EXERCISE GOAL »
Can you rewrite the stretch of lines from the start through the one containing "click(x=1076, y=431)", both ends included, as a Markdown table with the columns "No." and "Line"? Skip blank lines and leave the pictures out.

SOURCE MATERIAL »
● ● ● ● ●
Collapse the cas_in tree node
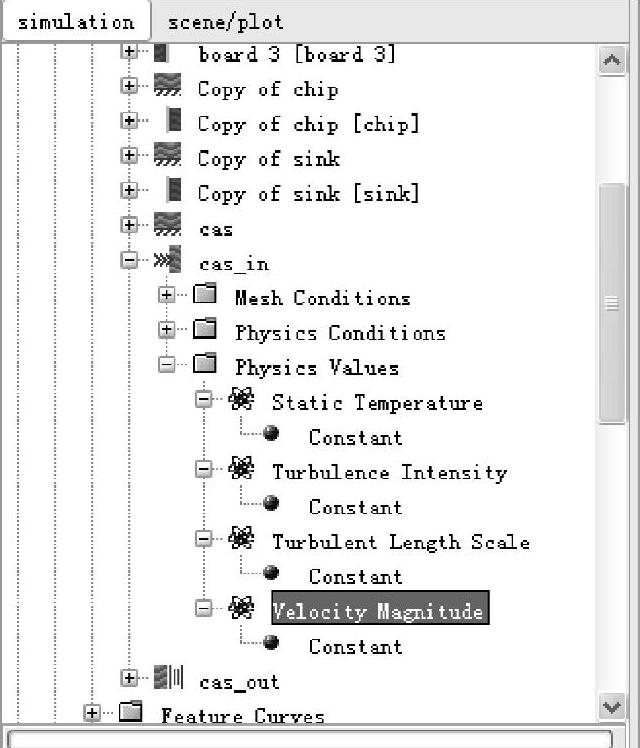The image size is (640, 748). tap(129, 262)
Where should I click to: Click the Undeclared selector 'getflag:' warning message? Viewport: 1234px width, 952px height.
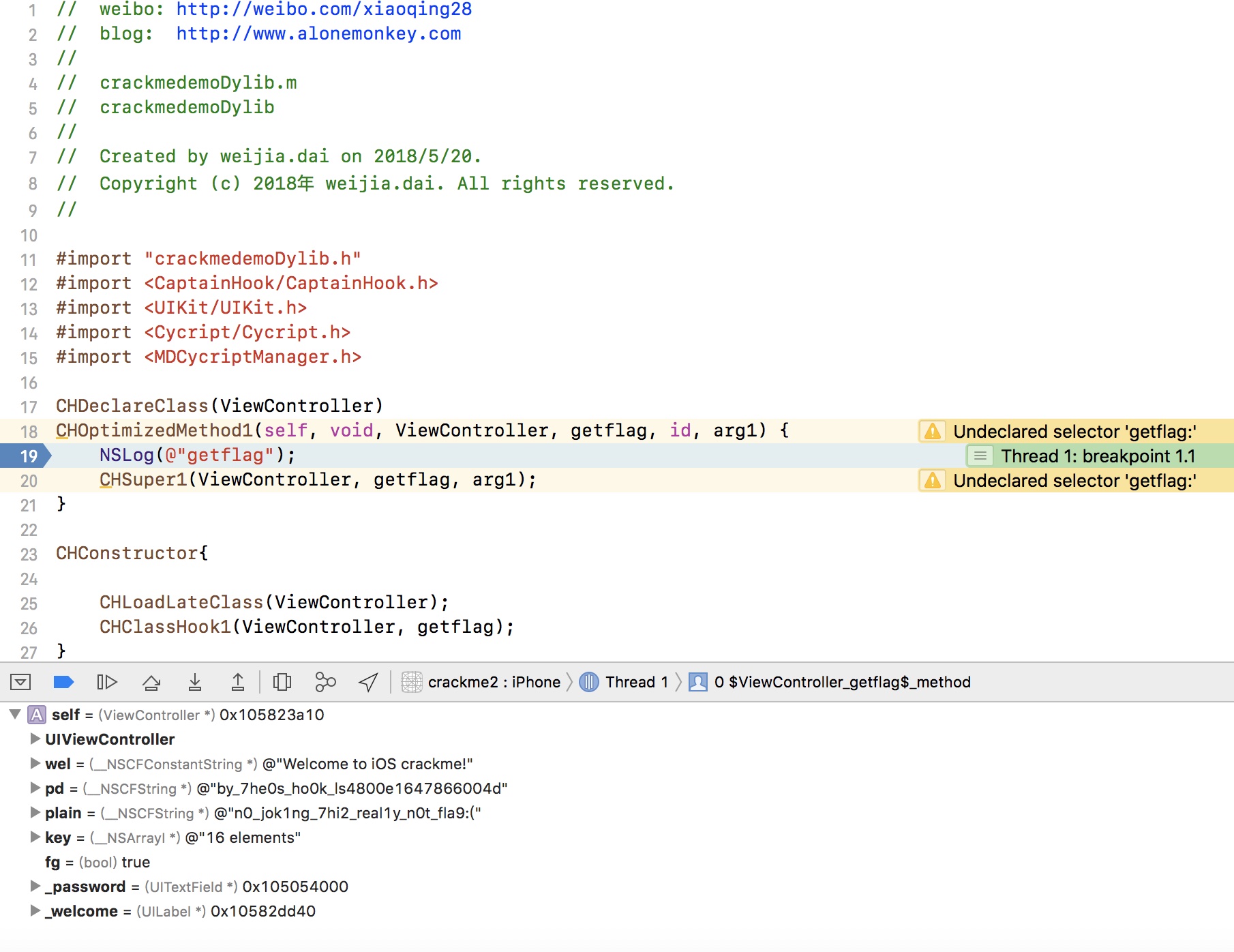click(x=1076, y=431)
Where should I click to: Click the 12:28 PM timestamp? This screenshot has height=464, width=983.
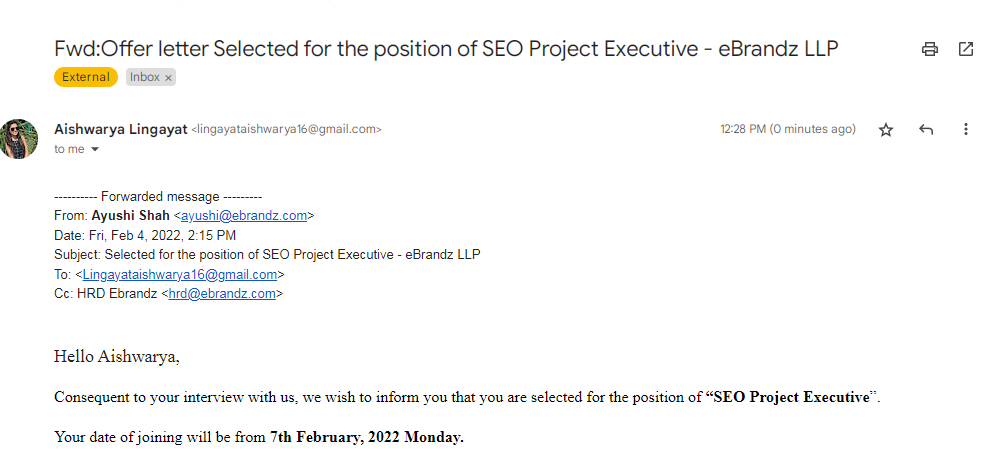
● ● ● ● ●
WRITTEN RESPONSE »
| No. | Line |
|---|---|
| 1 | Collapse the cas_in tree node |
| 2 | The image size is (640, 748). tap(129, 262) |
| 3 | Where should I click to: Click the Undeclared selector 'getflag:' warning message? Viewport: 1234px width, 952px height. |
| 4 | click(x=1076, y=431) |